- **Texte source**:
§ §
Les équations, des biais cognitifs?

Abstract: Les maths contiennent des biais cognitifs. Pour appuyer ce constat étonnant, je commence par remonter l’histoire des mathématiques. En gommant toute intention en leur sein, nous avons perdu en même temps la trace de la complexité et du qualitatif. Ces intentions existent, mais sont aujourd’hui dissimulées dans les sigles, en particulier le ‘=‘ aux multiples significations. Les biais sont ceux des étages cognitifs effectuant arbitrairement des choix entre ces significations, croyant à tort accéder au réel en soi.

Introduction

Le titre est tapageur. Il est plus facile d’admettre que les équations incluent des biais cognitifs dans leur construction, ce qui est déjà surprenant pour du langage mathématique. Mais l’équation en soi ? Quand une équation est fausse, cela tient à la mauvaise connaissance du langage mathématique ou à son application erronée. Faute sémantique. La cohérence intrinsèque du langage n’est pas remise en cause. Laissons un calcul se dérouler sans introduire d’erreur, par exemple en le confiant à des circuits numériques : il conduit toujours au même résultat. Comment parler de biais cognitif inhérent au calcul, dans ce cas ? Les ordinateurs ne font pas de faute mentale !
§ §
- **Données de l'exercice**:
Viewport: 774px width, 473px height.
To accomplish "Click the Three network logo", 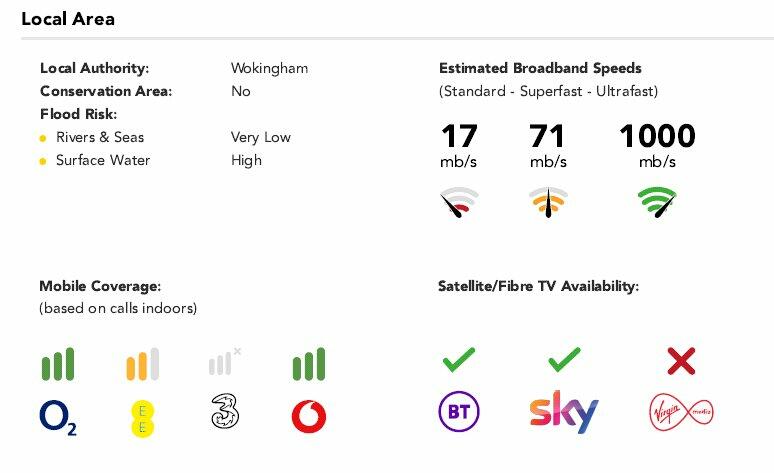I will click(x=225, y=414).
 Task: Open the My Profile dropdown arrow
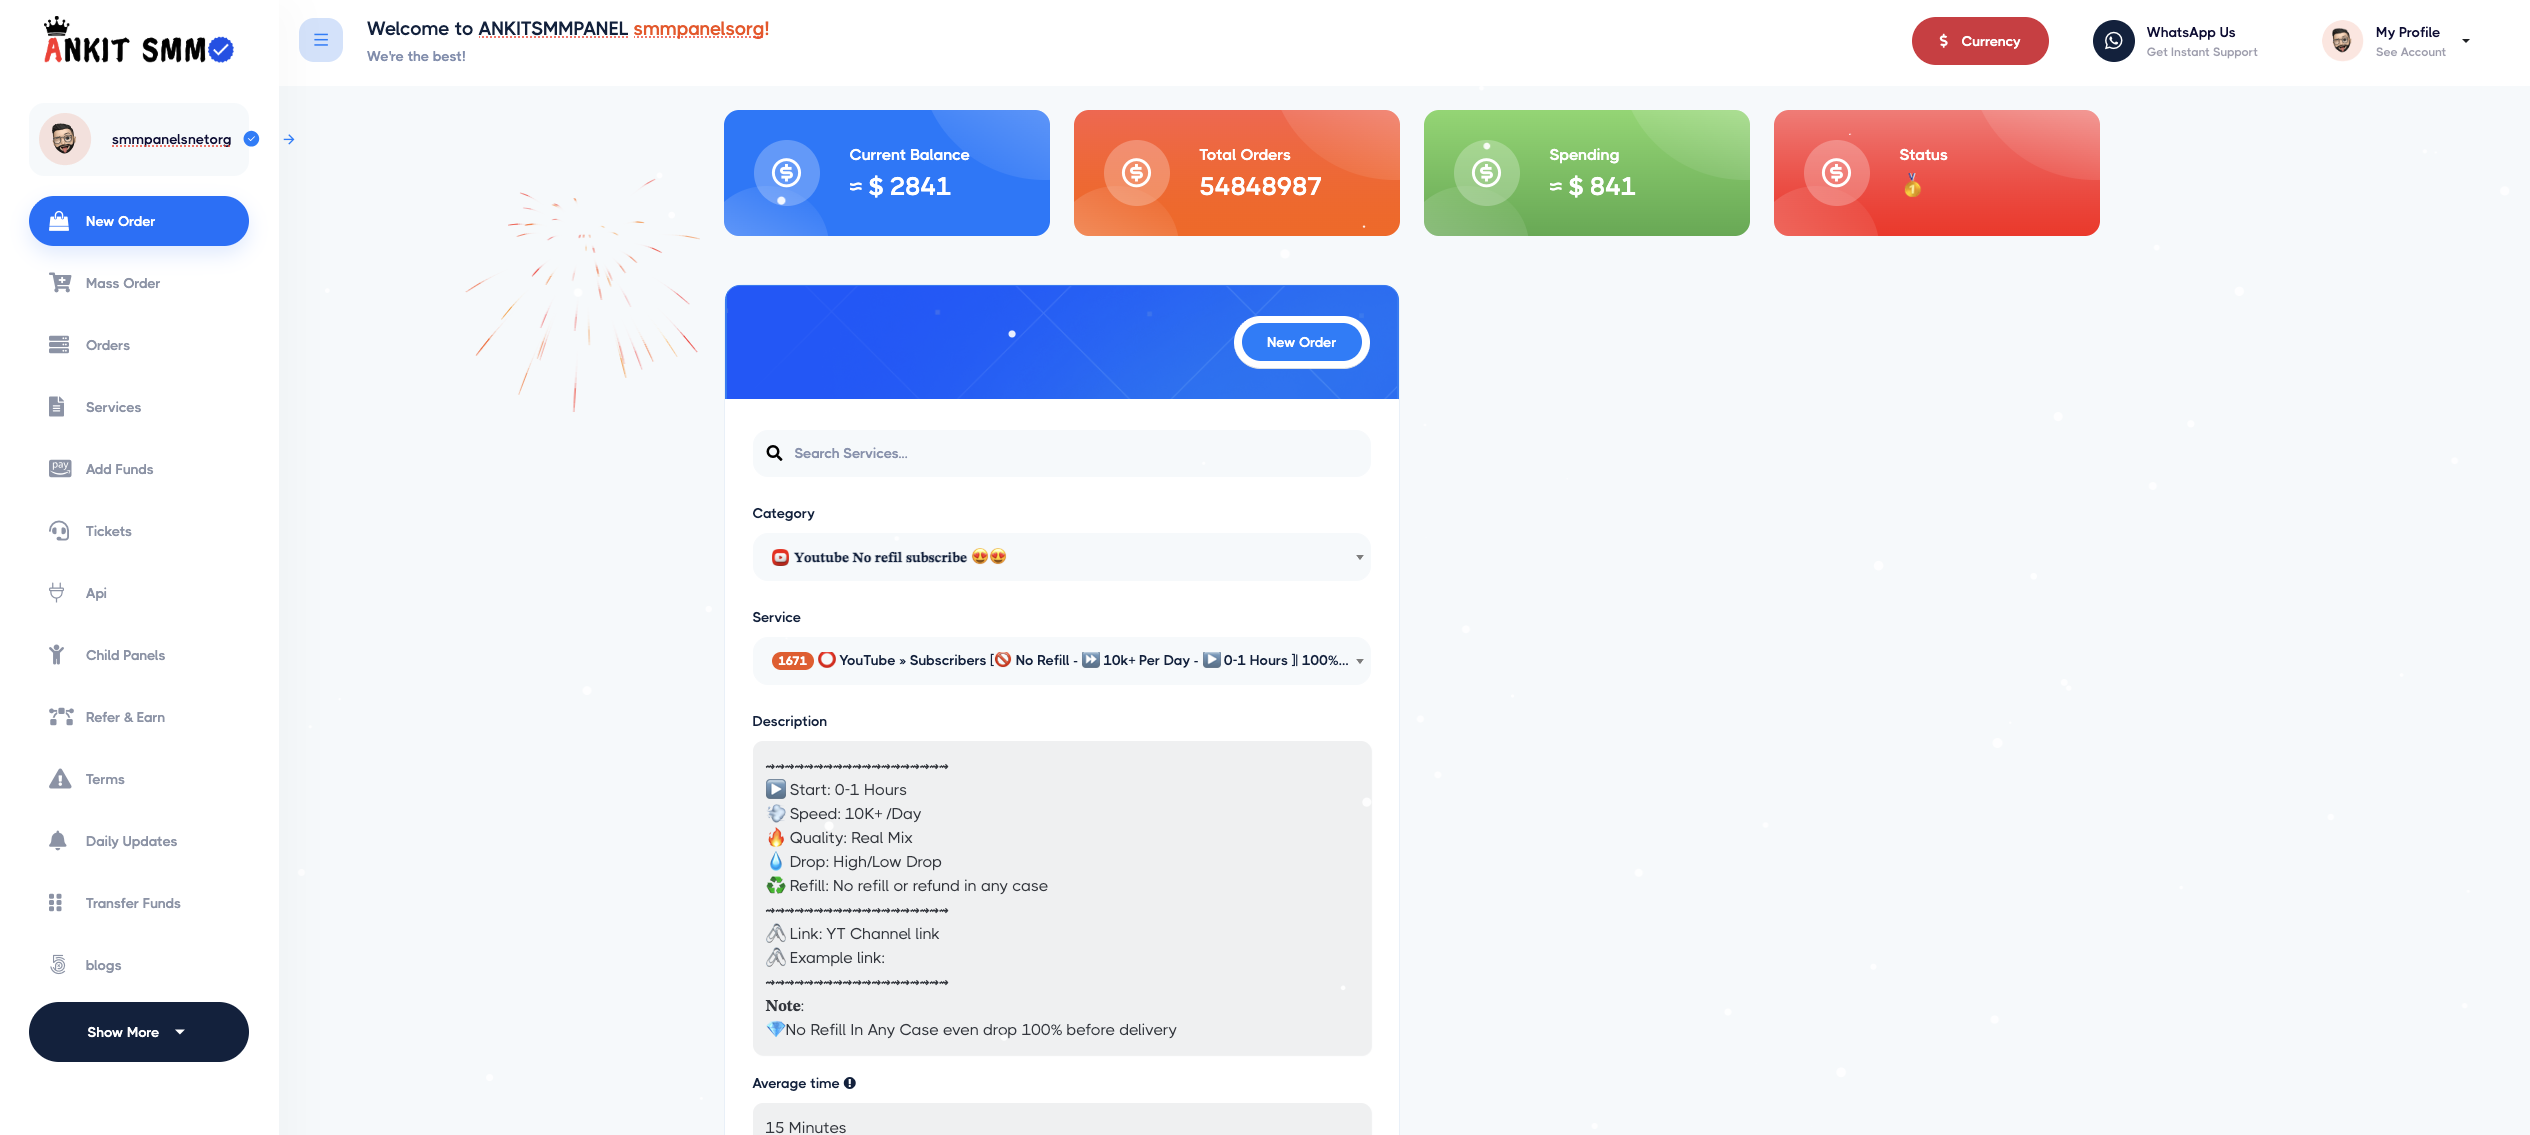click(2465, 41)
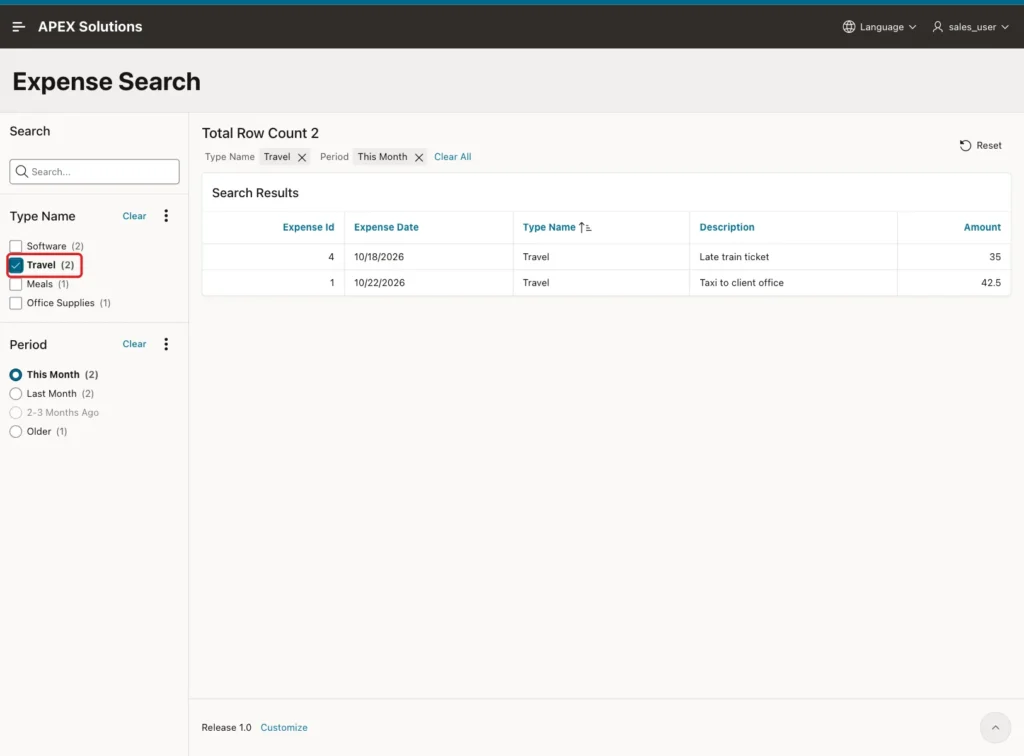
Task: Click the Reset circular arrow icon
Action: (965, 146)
§ §
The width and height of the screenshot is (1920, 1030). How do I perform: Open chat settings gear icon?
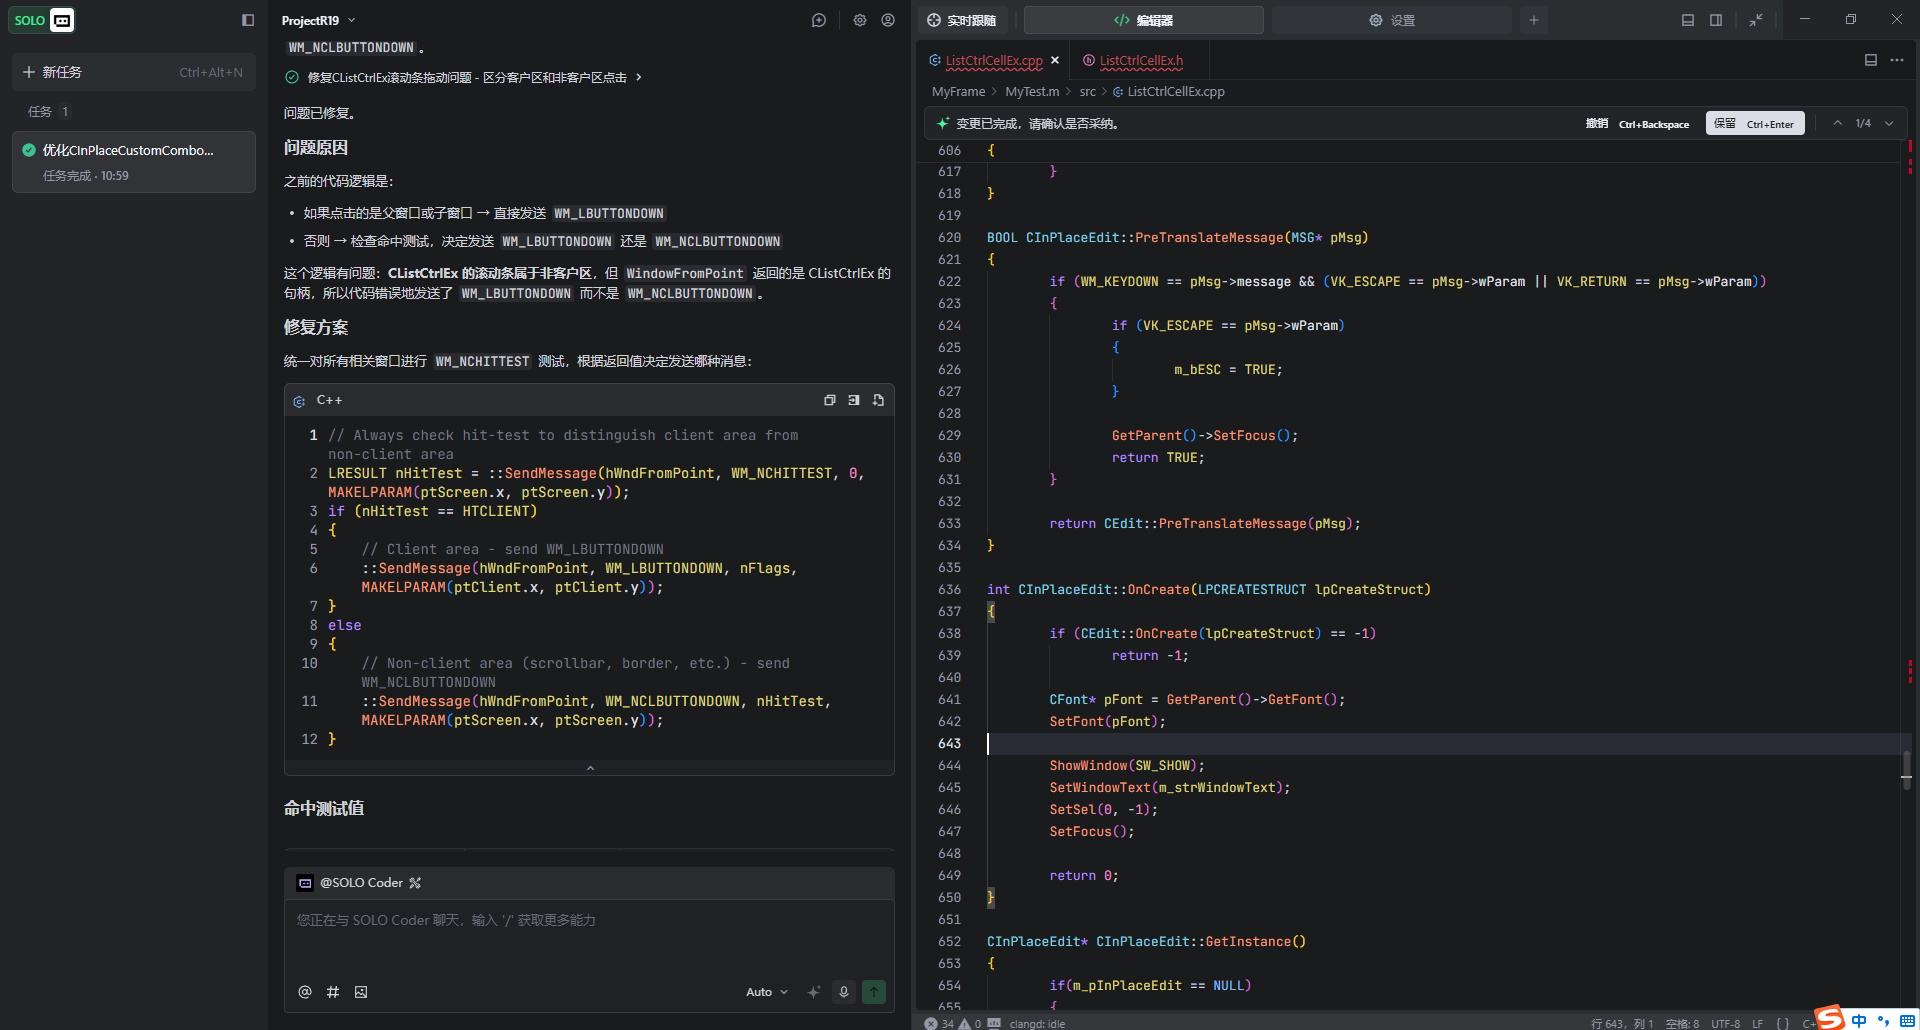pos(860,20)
§ §
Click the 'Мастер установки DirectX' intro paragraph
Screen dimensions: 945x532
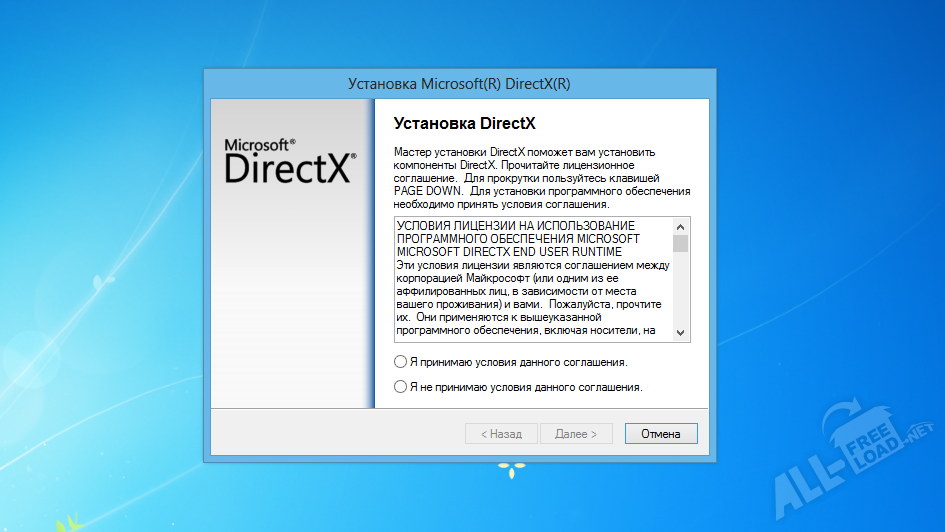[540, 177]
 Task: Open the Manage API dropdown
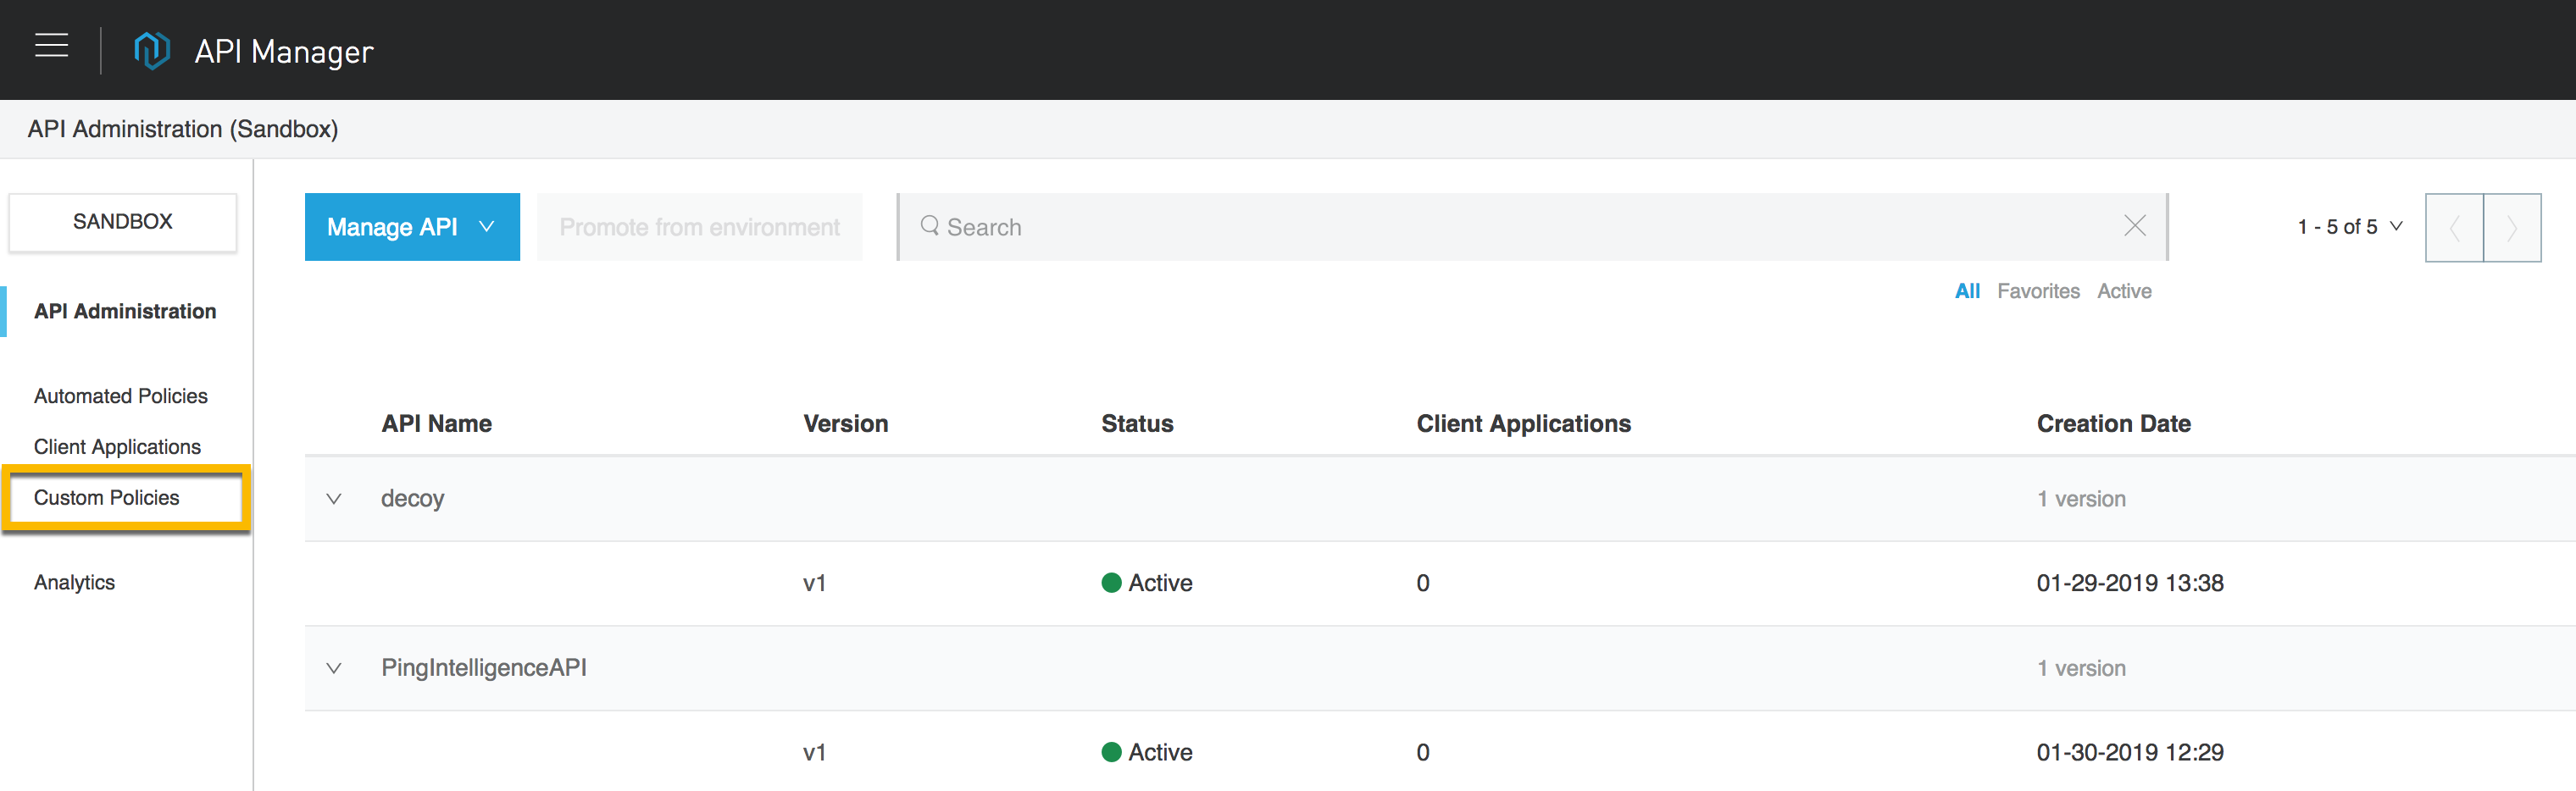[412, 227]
§ §
- **Consignes**:
[1] D'après le texte source, quel signe est présenté comme ayant de multiples significations ?
[2] Transcrivez à l'identique les lignes de données en commençant à la ligne qui contient « The width and » et en vous arrêtant après celle qui contient « pos(860,20) ». Omettez les images.
Le texte source et les lignes de données ont des provenances distinctes.

- **Résultats de l'exercice**:
[1] Le signe « = ».

[2]
The width and height of the screenshot is (1920, 1030). How do I perform: Open chat settings gear icon?
pos(860,20)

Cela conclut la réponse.